::: PROVIDED MATERIAL :::

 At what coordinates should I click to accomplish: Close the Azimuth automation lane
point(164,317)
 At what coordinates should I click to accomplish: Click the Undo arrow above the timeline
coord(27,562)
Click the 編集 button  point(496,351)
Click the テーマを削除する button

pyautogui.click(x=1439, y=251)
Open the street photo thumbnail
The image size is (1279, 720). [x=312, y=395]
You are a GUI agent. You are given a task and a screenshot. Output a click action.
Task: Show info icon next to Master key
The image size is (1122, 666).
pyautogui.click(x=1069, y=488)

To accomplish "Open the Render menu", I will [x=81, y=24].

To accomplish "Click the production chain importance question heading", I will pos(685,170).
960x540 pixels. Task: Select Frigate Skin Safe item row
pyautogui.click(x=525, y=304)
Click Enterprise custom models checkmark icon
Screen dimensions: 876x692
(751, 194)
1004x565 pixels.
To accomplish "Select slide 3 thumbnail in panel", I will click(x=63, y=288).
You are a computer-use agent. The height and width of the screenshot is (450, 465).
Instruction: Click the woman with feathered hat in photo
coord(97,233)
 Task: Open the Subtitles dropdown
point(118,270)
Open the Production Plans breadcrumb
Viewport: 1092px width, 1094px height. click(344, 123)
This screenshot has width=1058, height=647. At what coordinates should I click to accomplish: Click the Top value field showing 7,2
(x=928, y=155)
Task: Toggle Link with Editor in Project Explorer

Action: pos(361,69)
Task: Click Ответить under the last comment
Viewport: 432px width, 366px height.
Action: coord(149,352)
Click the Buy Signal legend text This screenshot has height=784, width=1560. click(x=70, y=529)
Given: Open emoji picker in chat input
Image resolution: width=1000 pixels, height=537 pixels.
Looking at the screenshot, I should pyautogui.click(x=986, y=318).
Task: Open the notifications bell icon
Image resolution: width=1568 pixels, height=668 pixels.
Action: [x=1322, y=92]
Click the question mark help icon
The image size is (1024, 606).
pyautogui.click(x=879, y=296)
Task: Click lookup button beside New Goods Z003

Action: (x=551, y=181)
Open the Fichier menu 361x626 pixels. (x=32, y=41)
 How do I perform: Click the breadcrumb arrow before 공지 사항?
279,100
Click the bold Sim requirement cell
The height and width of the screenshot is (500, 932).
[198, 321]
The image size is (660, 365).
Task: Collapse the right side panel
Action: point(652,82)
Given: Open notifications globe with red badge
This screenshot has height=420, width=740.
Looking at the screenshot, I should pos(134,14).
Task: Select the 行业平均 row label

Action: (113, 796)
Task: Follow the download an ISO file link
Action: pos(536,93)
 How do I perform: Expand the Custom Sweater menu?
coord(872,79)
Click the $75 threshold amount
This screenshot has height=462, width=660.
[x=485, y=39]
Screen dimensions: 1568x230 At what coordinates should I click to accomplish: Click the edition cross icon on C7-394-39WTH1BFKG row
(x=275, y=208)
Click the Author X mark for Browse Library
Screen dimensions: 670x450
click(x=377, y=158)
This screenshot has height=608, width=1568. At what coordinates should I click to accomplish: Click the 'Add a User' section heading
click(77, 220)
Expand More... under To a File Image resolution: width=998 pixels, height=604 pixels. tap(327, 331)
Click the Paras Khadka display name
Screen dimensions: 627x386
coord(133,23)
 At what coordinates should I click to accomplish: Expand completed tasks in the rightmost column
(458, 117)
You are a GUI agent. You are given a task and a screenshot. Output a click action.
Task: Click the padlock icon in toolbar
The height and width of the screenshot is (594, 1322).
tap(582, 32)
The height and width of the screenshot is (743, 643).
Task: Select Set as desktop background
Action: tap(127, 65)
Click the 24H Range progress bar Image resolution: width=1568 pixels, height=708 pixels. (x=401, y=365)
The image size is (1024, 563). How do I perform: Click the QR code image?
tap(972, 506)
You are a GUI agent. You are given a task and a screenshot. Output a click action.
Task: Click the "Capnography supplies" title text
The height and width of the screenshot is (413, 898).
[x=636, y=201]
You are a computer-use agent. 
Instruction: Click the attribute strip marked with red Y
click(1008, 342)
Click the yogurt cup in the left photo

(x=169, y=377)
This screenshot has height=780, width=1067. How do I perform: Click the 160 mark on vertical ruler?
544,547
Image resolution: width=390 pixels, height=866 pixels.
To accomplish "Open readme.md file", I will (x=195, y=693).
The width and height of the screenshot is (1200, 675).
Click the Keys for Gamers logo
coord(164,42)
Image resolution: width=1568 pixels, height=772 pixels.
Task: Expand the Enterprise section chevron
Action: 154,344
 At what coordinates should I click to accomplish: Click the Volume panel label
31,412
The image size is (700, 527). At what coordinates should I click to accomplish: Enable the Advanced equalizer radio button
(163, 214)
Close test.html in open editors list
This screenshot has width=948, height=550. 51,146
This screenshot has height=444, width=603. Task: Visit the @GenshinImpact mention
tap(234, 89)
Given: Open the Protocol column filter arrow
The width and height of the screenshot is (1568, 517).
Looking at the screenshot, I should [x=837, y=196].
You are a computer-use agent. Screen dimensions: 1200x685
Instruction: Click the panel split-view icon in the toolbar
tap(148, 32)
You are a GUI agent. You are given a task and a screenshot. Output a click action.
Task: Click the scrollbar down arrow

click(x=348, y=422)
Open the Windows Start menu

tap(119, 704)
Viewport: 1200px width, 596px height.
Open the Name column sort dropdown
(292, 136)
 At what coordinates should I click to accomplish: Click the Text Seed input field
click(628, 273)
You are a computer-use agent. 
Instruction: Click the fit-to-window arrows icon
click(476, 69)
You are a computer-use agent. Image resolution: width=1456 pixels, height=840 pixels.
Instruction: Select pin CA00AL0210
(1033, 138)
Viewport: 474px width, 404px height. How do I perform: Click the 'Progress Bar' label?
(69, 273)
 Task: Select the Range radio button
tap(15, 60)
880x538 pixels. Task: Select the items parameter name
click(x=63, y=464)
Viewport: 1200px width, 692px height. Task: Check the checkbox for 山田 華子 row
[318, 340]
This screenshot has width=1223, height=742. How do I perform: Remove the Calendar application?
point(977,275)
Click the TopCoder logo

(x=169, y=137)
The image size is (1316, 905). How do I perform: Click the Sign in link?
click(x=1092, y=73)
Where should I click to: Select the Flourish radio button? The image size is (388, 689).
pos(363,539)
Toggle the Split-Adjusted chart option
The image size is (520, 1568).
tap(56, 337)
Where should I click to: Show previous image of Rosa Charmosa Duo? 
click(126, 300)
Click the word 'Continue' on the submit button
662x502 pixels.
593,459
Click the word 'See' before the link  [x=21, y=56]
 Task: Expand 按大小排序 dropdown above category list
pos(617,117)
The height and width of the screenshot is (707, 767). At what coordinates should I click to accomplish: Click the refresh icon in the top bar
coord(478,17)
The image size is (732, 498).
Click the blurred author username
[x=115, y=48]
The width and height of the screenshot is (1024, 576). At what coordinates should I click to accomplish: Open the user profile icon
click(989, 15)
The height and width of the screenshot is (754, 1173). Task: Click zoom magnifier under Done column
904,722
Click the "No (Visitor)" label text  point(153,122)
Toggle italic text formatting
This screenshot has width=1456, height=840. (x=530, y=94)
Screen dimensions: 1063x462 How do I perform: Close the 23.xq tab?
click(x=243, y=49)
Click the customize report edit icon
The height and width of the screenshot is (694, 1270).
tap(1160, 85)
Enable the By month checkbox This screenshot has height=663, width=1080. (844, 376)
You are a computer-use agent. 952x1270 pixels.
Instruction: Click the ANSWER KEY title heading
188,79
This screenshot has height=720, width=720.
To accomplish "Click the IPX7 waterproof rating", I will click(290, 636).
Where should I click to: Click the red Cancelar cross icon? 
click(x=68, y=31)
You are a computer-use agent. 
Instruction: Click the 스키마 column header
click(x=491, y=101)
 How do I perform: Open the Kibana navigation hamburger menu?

:::

__WORK REQUIRED__:
Set down an exact copy of the entries above.

__EXERCISE ANSWER__:
 At what coordinates should I click to accomplish: Close the Azimuth automation lane
point(164,317)
 At what coordinates should I click to accomplish: Click the Undo arrow above the timeline
coord(27,562)
Click the 編集 button  point(496,351)
Click the テーマを削除する button

pyautogui.click(x=1439, y=251)
Open the street photo thumbnail
The image size is (1279, 720). [x=312, y=395]
You are a GUI agent. You are given a task and a screenshot. Output a click action.
Task: Show info icon next to Master key
The image size is (1122, 666).
pyautogui.click(x=1069, y=488)

To accomplish "Open the Render menu", I will [x=81, y=24].

To accomplish "Click the production chain importance question heading", I will pos(685,170).
960x540 pixels. Task: Select Frigate Skin Safe item row
pyautogui.click(x=525, y=304)
Click Enterprise custom models checkmark icon
Screen dimensions: 876x692
(751, 194)
1004x565 pixels.
To accomplish "Select slide 3 thumbnail in panel", I will click(x=63, y=288).
You are a computer-use agent. The height and width of the screenshot is (450, 465).
Instruction: Click the woman with feathered hat in photo
coord(97,233)
 Task: Open the Subtitles dropdown
point(118,270)
Open the Production Plans breadcrumb
Viewport: 1092px width, 1094px height. click(344, 123)
This screenshot has width=1058, height=647. At what coordinates should I click to accomplish: Click the Top value field showing 7,2
(x=928, y=155)
Task: Toggle Link with Editor in Project Explorer

Action: pos(361,69)
Task: Click Ответить under the last comment
Viewport: 432px width, 366px height.
Action: coord(149,352)
Click the Buy Signal legend text This screenshot has height=784, width=1560. click(x=70, y=529)
Given: Open emoji picker in chat input
Image resolution: width=1000 pixels, height=537 pixels.
Looking at the screenshot, I should pyautogui.click(x=986, y=318).
Task: Open the notifications bell icon
Image resolution: width=1568 pixels, height=668 pixels.
Action: [x=1322, y=92]
Click the question mark help icon
The image size is (1024, 606).
pyautogui.click(x=879, y=296)
Task: Click lookup button beside New Goods Z003

Action: (x=551, y=181)
Open the Fichier menu 361x626 pixels. (x=32, y=41)
 How do I perform: Click the breadcrumb arrow before 공지 사항?
279,100
Click the bold Sim requirement cell
The height and width of the screenshot is (500, 932).
[198, 321]
The image size is (660, 365).
Task: Collapse the right side panel
Action: point(652,82)
Given: Open notifications globe with red badge
This screenshot has height=420, width=740.
Looking at the screenshot, I should pos(134,14).
Task: Select the 行业平均 row label

Action: (113, 796)
Task: Follow the download an ISO file link
Action: pos(536,93)
 How do I perform: Expand the Custom Sweater menu?
coord(872,79)
Click the $75 threshold amount
This screenshot has height=462, width=660.
[x=485, y=39]
Screen dimensions: 1568x230 At what coordinates should I click to accomplish: Click the edition cross icon on C7-394-39WTH1BFKG row
(x=275, y=208)
Click the Author X mark for Browse Library
Screen dimensions: 670x450
click(x=377, y=158)
This screenshot has height=608, width=1568. At what coordinates should I click to accomplish: Click the 'Add a User' section heading
click(77, 220)
Expand More... under To a File Image resolution: width=998 pixels, height=604 pixels. tap(327, 331)
Click the Paras Khadka display name
Screen dimensions: 627x386
coord(133,23)
 At what coordinates should I click to accomplish: Expand completed tasks in the rightmost column
(458, 117)
You are a GUI agent. You are given a task and a screenshot. Output a click action.
Task: Click the padlock icon in toolbar
The height and width of the screenshot is (594, 1322).
tap(582, 32)
The height and width of the screenshot is (743, 643).
Task: Select Set as desktop background
Action: tap(127, 65)
Click the 24H Range progress bar Image resolution: width=1568 pixels, height=708 pixels. (x=401, y=365)
The image size is (1024, 563). How do I perform: Click the QR code image?
tap(972, 506)
You are a GUI agent. You are given a task and a screenshot. Output a click action.
Task: Click the "Capnography supplies" title text
The height and width of the screenshot is (413, 898).
[x=636, y=201]
You are a computer-use agent. 
Instruction: Click the attribute strip marked with red Y
click(1008, 342)
Click the yogurt cup in the left photo

(x=169, y=377)
This screenshot has height=780, width=1067. How do I perform: Click the 160 mark on vertical ruler?
544,547
Image resolution: width=390 pixels, height=866 pixels.
To accomplish "Open readme.md file", I will (x=195, y=693).
The width and height of the screenshot is (1200, 675).
Click the Keys for Gamers logo
coord(164,42)
Image resolution: width=1568 pixels, height=772 pixels.
Task: Expand the Enterprise section chevron
Action: 154,344
 At what coordinates should I click to accomplish: Click the Volume panel label
31,412
The image size is (700, 527). At what coordinates should I click to accomplish: Enable the Advanced equalizer radio button
(163, 214)
Close test.html in open editors list
This screenshot has width=948, height=550. 51,146
This screenshot has height=444, width=603. Task: Visit the @GenshinImpact mention
tap(234, 89)
Given: Open the Protocol column filter arrow
The width and height of the screenshot is (1568, 517).
Looking at the screenshot, I should [x=837, y=196].
You are a computer-use agent. Screen dimensions: 1200x685
Instruction: Click the panel split-view icon in the toolbar
tap(148, 32)
You are a GUI agent. You are given a task and a screenshot. Output a click action.
Task: Click the scrollbar down arrow

click(x=348, y=422)
Open the Windows Start menu

tap(119, 704)
Viewport: 1200px width, 596px height.
Open the Name column sort dropdown
(292, 136)
 At what coordinates should I click to accomplish: Click the Text Seed input field
click(628, 273)
You are a computer-use agent. 
Instruction: Click the fit-to-window arrows icon
click(476, 69)
You are a computer-use agent. Image resolution: width=1456 pixels, height=840 pixels.
Instruction: Select pin CA00AL0210
(1033, 138)
Viewport: 474px width, 404px height. How do I perform: Click the 'Progress Bar' label?
(69, 273)
 Task: Select the Range radio button
tap(15, 60)
880x538 pixels. Task: Select the items parameter name
click(x=63, y=464)
Viewport: 1200px width, 692px height. Task: Check the checkbox for 山田 華子 row
[318, 340]
This screenshot has width=1223, height=742. How do I perform: Remove the Calendar application?
point(977,275)
Click the TopCoder logo

(x=169, y=137)
The image size is (1316, 905). How do I perform: Click the Sign in link?
click(x=1092, y=73)
Where should I click to: Select the Flourish radio button? The image size is (388, 689).
pos(363,539)
Toggle the Split-Adjusted chart option
The image size is (520, 1568).
tap(56, 337)
Where should I click to: Show previous image of Rosa Charmosa Duo? 
click(126, 300)
Click the word 'Continue' on the submit button
662x502 pixels.
593,459
Click the word 'See' before the link  [x=21, y=56]
 Task: Expand 按大小排序 dropdown above category list
pos(617,117)
The height and width of the screenshot is (707, 767). At what coordinates should I click to accomplish: Click the refresh icon in the top bar
coord(478,17)
The image size is (732, 498).
Click the blurred author username
[x=115, y=48]
The width and height of the screenshot is (1024, 576). At what coordinates should I click to accomplish: Open the user profile icon
click(989, 15)
The height and width of the screenshot is (754, 1173). Task: Click zoom magnifier under Done column
904,722
Click the "No (Visitor)" label text  point(153,122)
Toggle italic text formatting
This screenshot has width=1456, height=840. (x=530, y=94)
Screen dimensions: 1063x462 How do I perform: Close the 23.xq tab?
click(x=243, y=49)
Click the customize report edit icon
The height and width of the screenshot is (694, 1270).
tap(1160, 85)
Enable the By month checkbox This screenshot has height=663, width=1080. (844, 376)
You are a computer-use agent. 952x1270 pixels.
Instruction: Click the ANSWER KEY title heading
188,79
This screenshot has height=720, width=720.
To accomplish "Click the IPX7 waterproof rating", I will click(290, 636).
Where should I click to: Click the red Cancelar cross icon? 
click(x=68, y=31)
You are a computer-use agent. 
Instruction: Click the 스키마 column header
click(x=491, y=101)
 How do I perform: Open the Kibana navigation hamburger menu?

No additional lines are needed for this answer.